→ Short problem:
Can you copy out, word for word, the stretch of lines from the one containing "Click the arrow next to Insights for RHEL" through the one containing "Action: (x=259, y=287)", both ends included?

Stored items

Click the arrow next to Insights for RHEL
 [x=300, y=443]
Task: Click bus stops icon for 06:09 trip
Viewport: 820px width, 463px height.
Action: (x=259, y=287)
--
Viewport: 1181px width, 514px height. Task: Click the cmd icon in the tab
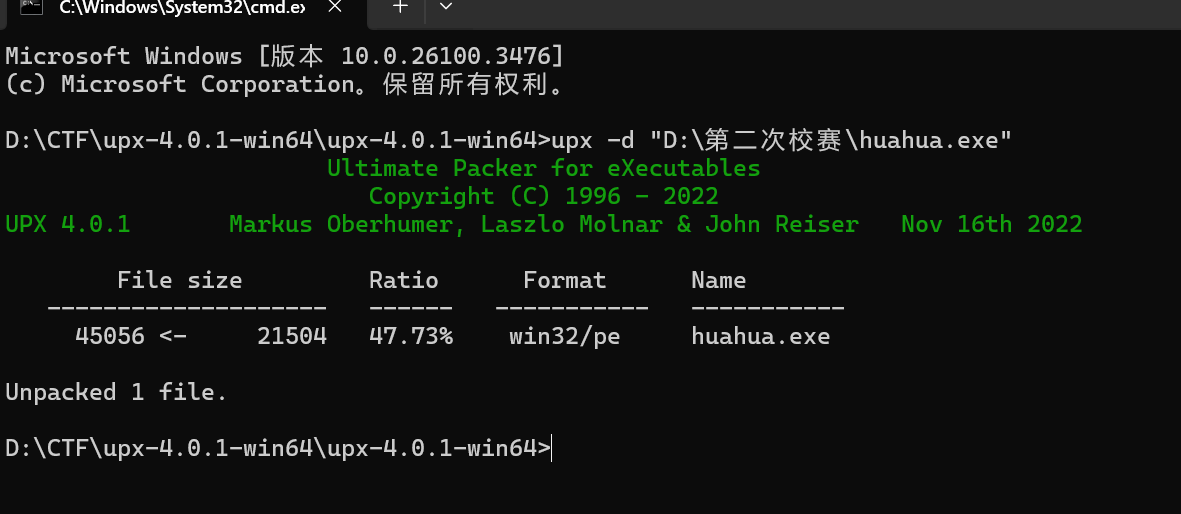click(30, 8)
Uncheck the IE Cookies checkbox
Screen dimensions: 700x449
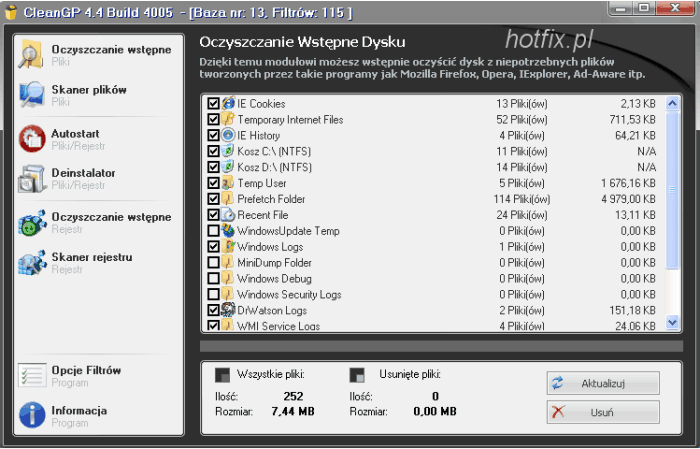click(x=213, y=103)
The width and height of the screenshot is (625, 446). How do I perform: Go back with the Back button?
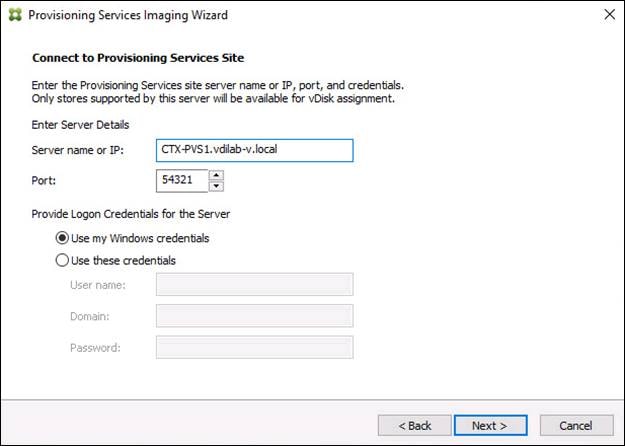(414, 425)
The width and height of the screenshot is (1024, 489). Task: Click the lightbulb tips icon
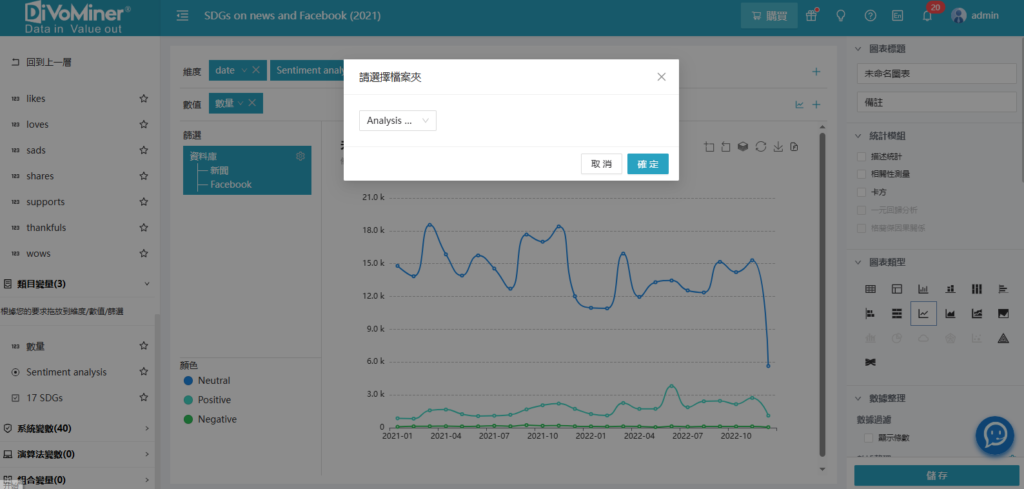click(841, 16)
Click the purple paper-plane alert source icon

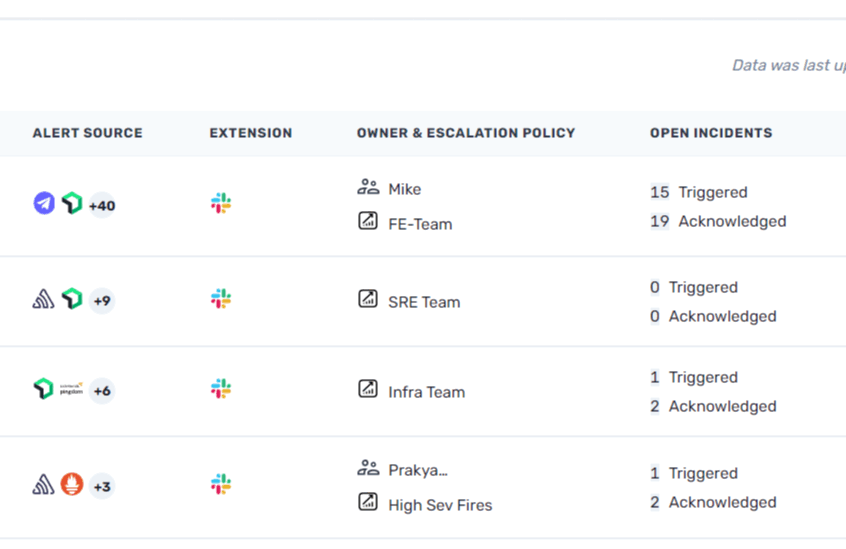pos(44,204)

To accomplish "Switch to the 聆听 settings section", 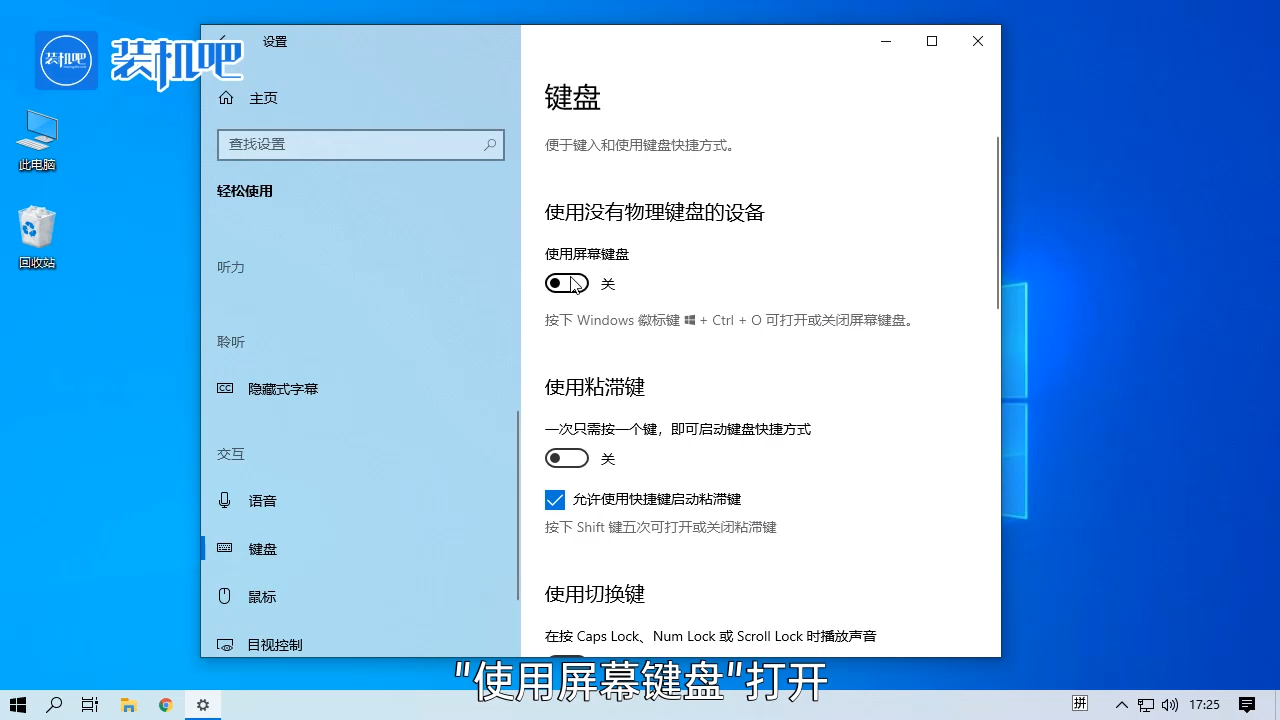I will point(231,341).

→ Finished exercise:
Click the arrow next to Insights for RHEL
 [x=300, y=443]
Task: Click bus stops icon for 06:09 trip
Viewport: 820px width, 463px height.
Action: (x=259, y=287)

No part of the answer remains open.